_Exercise details:_ Please repeat, exactly as written, the line containing "Instruction: Click META-mikassa" and every line after it through the end of the records below.

--- Available data ---

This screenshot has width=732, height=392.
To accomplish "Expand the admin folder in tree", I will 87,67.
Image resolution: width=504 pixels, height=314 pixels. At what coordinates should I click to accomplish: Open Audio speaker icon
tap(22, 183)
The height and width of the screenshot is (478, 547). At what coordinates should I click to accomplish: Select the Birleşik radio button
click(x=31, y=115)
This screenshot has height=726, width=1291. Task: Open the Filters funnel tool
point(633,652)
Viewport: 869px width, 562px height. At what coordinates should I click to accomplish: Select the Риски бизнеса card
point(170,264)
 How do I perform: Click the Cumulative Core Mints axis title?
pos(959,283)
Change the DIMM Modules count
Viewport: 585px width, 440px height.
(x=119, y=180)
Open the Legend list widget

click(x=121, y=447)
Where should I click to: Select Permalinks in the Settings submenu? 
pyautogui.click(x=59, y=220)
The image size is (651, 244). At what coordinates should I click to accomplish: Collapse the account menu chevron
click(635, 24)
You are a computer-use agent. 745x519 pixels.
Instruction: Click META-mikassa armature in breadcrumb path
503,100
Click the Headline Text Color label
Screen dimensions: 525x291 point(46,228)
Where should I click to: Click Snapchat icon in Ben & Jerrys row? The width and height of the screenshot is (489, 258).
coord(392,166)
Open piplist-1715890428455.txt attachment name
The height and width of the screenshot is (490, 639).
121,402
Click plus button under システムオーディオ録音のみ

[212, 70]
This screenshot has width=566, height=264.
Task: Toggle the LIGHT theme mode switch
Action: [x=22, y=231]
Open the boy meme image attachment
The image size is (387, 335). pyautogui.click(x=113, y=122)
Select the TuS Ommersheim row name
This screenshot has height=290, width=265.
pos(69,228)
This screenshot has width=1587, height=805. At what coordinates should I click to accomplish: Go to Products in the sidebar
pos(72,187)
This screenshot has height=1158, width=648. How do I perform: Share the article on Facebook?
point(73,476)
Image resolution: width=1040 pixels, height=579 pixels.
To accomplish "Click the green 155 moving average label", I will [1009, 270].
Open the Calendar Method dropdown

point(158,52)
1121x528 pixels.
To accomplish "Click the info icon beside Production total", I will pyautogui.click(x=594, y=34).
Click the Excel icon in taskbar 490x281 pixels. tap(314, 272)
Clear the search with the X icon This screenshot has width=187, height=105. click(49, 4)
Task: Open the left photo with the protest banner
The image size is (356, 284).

---

_Exercise output:_
Instruction: Click META-mikassa armature in breadcrumb path
503,100
Click the Headline Text Color label
Screen dimensions: 525x291 point(46,228)
Where should I click to: Click Snapchat icon in Ben & Jerrys row? The width and height of the screenshot is (489, 258).
coord(392,166)
Open piplist-1715890428455.txt attachment name
The height and width of the screenshot is (490, 639).
121,402
Click plus button under システムオーディオ録音のみ

[212, 70]
This screenshot has width=566, height=264.
Task: Toggle the LIGHT theme mode switch
Action: [x=22, y=231]
Open the boy meme image attachment
The image size is (387, 335). pyautogui.click(x=113, y=122)
Select the TuS Ommersheim row name
This screenshot has height=290, width=265.
pos(69,228)
This screenshot has width=1587, height=805. At what coordinates should I click to accomplish: Go to Products in the sidebar
pos(72,187)
This screenshot has height=1158, width=648. How do I perform: Share the article on Facebook?
point(73,476)
Image resolution: width=1040 pixels, height=579 pixels.
To accomplish "Click the green 155 moving average label", I will [1009, 270].
Open the Calendar Method dropdown

point(158,52)
1121x528 pixels.
To accomplish "Click the info icon beside Production total", I will pyautogui.click(x=594, y=34).
Click the Excel icon in taskbar 490x281 pixels. tap(314, 272)
Clear the search with the X icon This screenshot has width=187, height=105. click(49, 4)
Task: Open the left photo with the protest banner
The image size is (356, 284).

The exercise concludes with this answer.